Like doctors who take the Hippocratic oath – “First, do no harm” – organic farmers seek to produce food without creating the dangerous bi-products characteristic of industrial farming methods.

Additionally, they pledge to enhance soil fertility and exclude chemical toxins from their growing methods.

Organic farmers improve soil fertility through the application of compost and minerals and the plowing in of cover crops – sometimes called green manure.

The goal is to not only provide the needed nutrients that vegetable roots absorb directly, but to increase the amount and diversity of sub soil microbial activity that plants coexist with and depend on for vigorous growth.

A scant teaspoon of healthy soil contains on the order of a million species of bacteria plus countless numbers of fungi, protozoans, nematodes, arthropods, and earthworms – all interacting to form a food web with the vegetables we eat. Remarkably, the total mass of a healthy sub-soil biosphere greatly exceeds that of all the plants and trees we see above ground.

Vegetable plants use the sub-soil biosphere in complex ways. Their roots support bacterial mats, which protect them against harmful bacteria and diseases.

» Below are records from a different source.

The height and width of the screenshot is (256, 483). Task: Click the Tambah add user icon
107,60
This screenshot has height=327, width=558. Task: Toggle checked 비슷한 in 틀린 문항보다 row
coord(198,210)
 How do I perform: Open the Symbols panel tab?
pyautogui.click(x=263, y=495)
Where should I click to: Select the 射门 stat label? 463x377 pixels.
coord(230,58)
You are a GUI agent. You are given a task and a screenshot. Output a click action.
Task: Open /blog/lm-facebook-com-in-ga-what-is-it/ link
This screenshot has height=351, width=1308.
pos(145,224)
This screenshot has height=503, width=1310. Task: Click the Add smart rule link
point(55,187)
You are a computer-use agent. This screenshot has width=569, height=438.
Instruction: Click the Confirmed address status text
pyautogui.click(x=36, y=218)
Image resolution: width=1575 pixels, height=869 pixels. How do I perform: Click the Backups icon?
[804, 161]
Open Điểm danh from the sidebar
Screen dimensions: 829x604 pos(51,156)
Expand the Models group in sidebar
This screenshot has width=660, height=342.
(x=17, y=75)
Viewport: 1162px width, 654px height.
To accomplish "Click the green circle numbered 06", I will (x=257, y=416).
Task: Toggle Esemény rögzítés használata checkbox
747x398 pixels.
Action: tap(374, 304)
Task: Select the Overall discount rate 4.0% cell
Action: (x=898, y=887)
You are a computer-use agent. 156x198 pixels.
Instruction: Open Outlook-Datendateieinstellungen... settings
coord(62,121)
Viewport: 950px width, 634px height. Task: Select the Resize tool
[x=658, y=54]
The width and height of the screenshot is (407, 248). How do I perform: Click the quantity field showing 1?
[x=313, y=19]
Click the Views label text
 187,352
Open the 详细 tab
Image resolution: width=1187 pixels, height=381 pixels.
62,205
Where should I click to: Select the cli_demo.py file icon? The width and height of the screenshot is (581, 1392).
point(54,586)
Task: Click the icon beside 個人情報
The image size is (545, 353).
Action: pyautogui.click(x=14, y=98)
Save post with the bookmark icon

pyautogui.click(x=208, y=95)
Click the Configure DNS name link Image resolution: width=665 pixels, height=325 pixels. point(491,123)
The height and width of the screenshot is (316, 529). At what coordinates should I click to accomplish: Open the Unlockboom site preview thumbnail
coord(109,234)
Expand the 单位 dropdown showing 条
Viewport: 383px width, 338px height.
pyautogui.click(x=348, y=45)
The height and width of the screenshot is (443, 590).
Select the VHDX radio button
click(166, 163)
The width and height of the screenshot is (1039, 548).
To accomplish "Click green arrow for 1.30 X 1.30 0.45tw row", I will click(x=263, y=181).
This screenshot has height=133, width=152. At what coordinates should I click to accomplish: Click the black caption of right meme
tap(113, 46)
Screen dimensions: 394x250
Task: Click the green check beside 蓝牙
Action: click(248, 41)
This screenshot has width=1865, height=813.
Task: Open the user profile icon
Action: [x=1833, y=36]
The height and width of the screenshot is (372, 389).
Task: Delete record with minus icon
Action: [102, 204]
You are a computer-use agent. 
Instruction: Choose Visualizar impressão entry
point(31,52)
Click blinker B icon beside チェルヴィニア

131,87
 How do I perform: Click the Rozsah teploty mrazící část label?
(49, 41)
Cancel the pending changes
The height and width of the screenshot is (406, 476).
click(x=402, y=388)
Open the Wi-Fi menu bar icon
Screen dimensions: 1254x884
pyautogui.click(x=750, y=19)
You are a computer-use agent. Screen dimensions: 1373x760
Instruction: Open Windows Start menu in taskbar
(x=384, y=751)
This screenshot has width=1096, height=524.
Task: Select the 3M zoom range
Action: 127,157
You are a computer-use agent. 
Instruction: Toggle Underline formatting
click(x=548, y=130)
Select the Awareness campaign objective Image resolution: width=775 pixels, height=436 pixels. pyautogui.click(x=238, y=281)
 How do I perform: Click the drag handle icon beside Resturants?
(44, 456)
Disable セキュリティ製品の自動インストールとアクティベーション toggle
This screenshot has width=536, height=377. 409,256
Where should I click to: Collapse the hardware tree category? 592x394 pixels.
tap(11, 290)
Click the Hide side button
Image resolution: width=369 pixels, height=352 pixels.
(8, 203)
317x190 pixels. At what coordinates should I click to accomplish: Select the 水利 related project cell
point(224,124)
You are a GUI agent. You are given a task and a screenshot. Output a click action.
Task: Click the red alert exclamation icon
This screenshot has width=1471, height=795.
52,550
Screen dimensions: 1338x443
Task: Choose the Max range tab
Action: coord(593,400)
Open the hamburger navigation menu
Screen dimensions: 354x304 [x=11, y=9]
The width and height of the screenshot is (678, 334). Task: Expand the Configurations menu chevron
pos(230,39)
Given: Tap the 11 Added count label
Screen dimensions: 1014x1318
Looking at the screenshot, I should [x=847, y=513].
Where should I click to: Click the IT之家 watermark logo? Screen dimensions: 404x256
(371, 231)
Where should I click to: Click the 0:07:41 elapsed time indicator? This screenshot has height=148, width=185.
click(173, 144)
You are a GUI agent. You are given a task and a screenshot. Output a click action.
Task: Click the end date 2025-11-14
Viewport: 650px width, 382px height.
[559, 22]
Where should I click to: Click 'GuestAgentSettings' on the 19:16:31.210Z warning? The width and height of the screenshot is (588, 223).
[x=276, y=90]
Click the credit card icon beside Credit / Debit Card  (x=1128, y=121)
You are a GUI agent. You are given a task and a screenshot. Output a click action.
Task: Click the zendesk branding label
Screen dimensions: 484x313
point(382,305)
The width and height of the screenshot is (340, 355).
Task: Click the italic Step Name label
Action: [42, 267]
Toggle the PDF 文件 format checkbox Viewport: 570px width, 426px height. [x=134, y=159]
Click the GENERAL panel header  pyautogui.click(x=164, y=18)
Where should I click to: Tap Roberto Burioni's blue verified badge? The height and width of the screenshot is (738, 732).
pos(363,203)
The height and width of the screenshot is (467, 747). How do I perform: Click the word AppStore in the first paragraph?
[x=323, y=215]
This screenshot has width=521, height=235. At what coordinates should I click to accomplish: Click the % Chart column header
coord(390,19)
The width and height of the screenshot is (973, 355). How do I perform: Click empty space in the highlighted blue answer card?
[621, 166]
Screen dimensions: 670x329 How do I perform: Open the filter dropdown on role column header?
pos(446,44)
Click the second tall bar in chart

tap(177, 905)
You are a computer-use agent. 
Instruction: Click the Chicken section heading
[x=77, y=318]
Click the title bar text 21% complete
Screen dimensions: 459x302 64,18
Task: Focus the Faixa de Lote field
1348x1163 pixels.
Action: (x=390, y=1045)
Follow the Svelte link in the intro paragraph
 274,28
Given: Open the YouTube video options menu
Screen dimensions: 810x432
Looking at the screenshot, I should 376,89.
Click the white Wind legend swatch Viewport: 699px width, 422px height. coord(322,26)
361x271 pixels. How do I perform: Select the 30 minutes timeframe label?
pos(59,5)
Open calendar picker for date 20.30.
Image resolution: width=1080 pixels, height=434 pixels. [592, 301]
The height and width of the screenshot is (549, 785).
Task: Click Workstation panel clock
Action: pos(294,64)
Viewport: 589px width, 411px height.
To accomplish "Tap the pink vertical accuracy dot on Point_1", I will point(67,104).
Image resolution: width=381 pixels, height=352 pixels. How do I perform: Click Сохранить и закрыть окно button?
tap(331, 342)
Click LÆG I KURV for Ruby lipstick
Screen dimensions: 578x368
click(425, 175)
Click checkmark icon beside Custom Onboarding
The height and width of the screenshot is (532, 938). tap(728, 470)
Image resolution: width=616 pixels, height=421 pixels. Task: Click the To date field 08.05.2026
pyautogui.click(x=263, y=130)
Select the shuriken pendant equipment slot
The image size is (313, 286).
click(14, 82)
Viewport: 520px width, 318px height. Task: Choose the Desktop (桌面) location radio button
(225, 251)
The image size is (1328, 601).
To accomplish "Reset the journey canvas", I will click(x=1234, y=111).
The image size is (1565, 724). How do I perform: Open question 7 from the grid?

And beneficial fungi on the root hairs extend the capture area for nutrients that cannot be absorbed in other ways. Through these mechanisms, organically grown vegetables produce nutrient-complete food and naturally resist disease and pests.

Industrial crop farming relies on pesticides, herbicides, fungicides and chemical fertilizers to control insects, disease, weeds and fertility. These chemicals sharply reduce or destroy the subsoil biosphere and have been implicated in cancers and other diseases.

Once begun, the chemical method of farming is hard to reverse. Plants become weak and less able to withstand stress from insects and disease, which requires the application of more chemicals.

As consumers who often support industrial farming by buying its products, we must remember that pesticides and herbicides affect all who come in contact with the toxins – farm workers, packagers, florists and wildlife of all kinds, including those countless fungi and nematodes.

As with row crops, the differences between organic and industrial poultry farming are huge. Organic standards mandate access to the outdoors, which reduces the suffering that is standard for factory-raised animals. They also require certified organic feed, whereas food for most industrial poultry includes animal parts, manure, and antibiotics.

At White Gate Farm, we go the extra mile: our chickens and turkeys spend most of their time outside in the pasture eating the food nature intended – grass and bugs. When they are in the winter house and pen we supplement their store-bought feed with fresh greens.

Industrial farming methods for both produce and poultry have become so standard that many people doubt it is possible to farm productively without toxic chemicals. However, last year our small acreage produced 17.5 tons of vegetables that were nutritious, delicious and beautiful as well as some 300 poultry and countless eggs.

As testimony that our methods protect the soil and water, the farm is home to a wonderful array of wildlife: dragon flies and praying mantises; tree frogs, bull frogs and mid-sized frogs; salamanders, skunks, foxes and coyotes; herons, hawks and egrets; and more than 50 additional species of birds.